Jóvenes colombianos: ustedes son la clave de esta transformación. No se dejen engañar por discursos que prometen paraísos imposibles a cambio de su libertad. La historia está llena de tiranos que llegaron al poder prometiendo el cielo y entregaron el infierno. Ustedes merecen oportunidades reales, empleos dignos, educación de calidad, y un país donde puedan construir sus sueños sin tener que emigrar.
Empresarios, trabajadores, campesinos, profesionales: todos tenemos un papel en esta transformación. No podemos seguir esperando que otros resuelvan lo que entre todos debemos construir. La democracia no es solo votar cada cuatro años; es participar, es exigir, es no conformarse con migajas cuando merecemos el banquete completo.
La entropía que hoy nos consume puede revertirse. El desorden no es destino, es decisión. Cuando un pueblo decide que ya no acepta la mediocridad, cuando exige líderes a su altura, cuando participa activamente en la construcción de su futuro, los milagros suceden. Y Colombia está lista para ese milagro.
En estos ciernes de nueva esperanza, vemos surgir voces que no dividen sino que suman, líderes que no destruyen sino que construyen, propuestas que no empeoran sino que mejoran la vida de la gente. El país está despertando de este mal sueño ideológico y está listo para un liderazgo que esté a la altura de su grandeza.
Colombia no necesita más experimentos.
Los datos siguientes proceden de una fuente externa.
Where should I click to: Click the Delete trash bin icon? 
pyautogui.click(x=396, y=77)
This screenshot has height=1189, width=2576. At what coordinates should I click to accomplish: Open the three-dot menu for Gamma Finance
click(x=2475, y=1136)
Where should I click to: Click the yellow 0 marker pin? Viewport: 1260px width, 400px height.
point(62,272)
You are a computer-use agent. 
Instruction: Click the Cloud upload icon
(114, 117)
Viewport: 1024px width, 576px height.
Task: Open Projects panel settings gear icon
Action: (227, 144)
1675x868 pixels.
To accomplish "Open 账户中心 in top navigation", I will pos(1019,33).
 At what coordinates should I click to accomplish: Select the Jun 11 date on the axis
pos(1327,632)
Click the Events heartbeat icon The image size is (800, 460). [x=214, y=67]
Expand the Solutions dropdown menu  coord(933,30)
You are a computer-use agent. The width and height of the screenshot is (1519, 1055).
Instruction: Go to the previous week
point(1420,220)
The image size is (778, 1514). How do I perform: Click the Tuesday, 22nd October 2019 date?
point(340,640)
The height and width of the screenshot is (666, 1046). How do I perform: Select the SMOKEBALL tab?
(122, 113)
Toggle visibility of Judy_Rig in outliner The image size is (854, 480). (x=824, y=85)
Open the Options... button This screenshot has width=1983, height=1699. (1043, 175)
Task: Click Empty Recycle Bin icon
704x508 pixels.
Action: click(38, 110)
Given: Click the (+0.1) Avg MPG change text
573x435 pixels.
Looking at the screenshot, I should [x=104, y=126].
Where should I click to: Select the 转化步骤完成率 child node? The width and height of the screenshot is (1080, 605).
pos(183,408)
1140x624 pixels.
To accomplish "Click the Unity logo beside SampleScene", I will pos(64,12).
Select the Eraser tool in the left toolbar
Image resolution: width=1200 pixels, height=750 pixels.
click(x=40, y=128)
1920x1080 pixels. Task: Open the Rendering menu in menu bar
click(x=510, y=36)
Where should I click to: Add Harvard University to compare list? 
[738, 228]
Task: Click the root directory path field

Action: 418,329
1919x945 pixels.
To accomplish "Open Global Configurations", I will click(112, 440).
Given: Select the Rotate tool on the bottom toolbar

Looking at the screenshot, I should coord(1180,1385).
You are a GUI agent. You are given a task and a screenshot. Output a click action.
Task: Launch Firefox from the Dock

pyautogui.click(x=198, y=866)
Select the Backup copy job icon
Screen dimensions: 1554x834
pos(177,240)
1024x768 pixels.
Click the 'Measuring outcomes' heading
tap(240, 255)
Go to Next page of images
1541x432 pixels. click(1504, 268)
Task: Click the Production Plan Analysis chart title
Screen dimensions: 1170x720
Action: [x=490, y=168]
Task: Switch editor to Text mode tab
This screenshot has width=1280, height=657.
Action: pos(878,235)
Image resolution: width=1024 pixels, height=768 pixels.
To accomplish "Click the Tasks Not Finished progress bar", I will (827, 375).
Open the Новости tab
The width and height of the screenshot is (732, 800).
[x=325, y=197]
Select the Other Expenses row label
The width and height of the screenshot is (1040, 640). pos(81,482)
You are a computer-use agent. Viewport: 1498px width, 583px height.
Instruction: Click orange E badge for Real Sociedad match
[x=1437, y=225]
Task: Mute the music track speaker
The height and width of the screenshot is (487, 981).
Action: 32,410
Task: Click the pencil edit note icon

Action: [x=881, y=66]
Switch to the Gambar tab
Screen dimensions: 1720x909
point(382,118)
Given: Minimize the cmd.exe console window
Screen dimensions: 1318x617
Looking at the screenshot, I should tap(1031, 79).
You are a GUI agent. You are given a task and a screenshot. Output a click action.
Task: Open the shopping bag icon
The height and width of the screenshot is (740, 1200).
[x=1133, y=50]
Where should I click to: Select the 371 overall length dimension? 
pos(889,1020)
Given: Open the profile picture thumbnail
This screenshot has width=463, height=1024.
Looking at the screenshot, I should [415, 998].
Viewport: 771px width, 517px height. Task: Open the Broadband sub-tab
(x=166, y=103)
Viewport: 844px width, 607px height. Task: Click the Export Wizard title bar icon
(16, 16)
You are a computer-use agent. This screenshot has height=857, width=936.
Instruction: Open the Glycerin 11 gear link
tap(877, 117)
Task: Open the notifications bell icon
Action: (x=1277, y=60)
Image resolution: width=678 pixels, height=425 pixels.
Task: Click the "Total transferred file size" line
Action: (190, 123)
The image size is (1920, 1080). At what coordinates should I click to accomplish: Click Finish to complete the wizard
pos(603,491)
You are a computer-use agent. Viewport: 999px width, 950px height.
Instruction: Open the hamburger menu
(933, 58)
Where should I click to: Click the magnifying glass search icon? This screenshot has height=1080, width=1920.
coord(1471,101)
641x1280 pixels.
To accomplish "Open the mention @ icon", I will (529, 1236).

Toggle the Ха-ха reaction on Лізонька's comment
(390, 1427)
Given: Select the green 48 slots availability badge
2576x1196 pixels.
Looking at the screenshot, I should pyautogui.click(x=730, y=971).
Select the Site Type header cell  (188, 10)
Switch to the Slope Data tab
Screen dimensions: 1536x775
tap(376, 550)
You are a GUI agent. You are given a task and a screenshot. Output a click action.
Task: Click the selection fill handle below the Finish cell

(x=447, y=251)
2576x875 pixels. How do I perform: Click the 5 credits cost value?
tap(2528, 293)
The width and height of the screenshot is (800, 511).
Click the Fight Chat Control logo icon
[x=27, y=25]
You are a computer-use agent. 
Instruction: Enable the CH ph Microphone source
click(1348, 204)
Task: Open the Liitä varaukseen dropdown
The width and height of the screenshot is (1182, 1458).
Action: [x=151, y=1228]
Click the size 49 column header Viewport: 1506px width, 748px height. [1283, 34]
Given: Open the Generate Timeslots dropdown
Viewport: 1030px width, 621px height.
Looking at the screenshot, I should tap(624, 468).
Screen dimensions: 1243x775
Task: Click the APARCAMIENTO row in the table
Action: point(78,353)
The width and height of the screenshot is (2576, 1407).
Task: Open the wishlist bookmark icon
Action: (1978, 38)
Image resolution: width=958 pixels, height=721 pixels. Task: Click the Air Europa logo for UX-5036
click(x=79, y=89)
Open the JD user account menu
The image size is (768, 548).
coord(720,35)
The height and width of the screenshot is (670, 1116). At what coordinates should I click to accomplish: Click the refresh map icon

Necesita gobiernos serios, instituciones fuertes, y líderes que entiendan que su gloria no está en perpetuarse en el poder, sino en dejar un país mejor del que recibieron. Necesitamos políticos que hablen con la verdad, aunque duela, en lugar de endulzar los oídos con mentiras que solo empeoran los problemas.
El momento del cambio real se acerca. Este interregno doloroso que vivimos está llegando a su fin. Pero depende de nosotros, de cada colombiano comprometido con el futuro de esta patria, que ese cambio sea hacia adelante y no hacia un abismo mayor.
La historia nos juzgará por lo que hagamos en estos momentos decisivos. Nuestros hijos nos preguntarán si tuvimos el valor de decir “no más” cuando era necesario, si supimos distinguir entre verdaderos líderes y falsos profetas, si fuimos capaces de salir de este Egipto moderno hacia la tierra prometida que Colombia puede y debe ser.
“El amanecer siempre llega después de la noche más oscura, y Colombia está a punto de despertar”.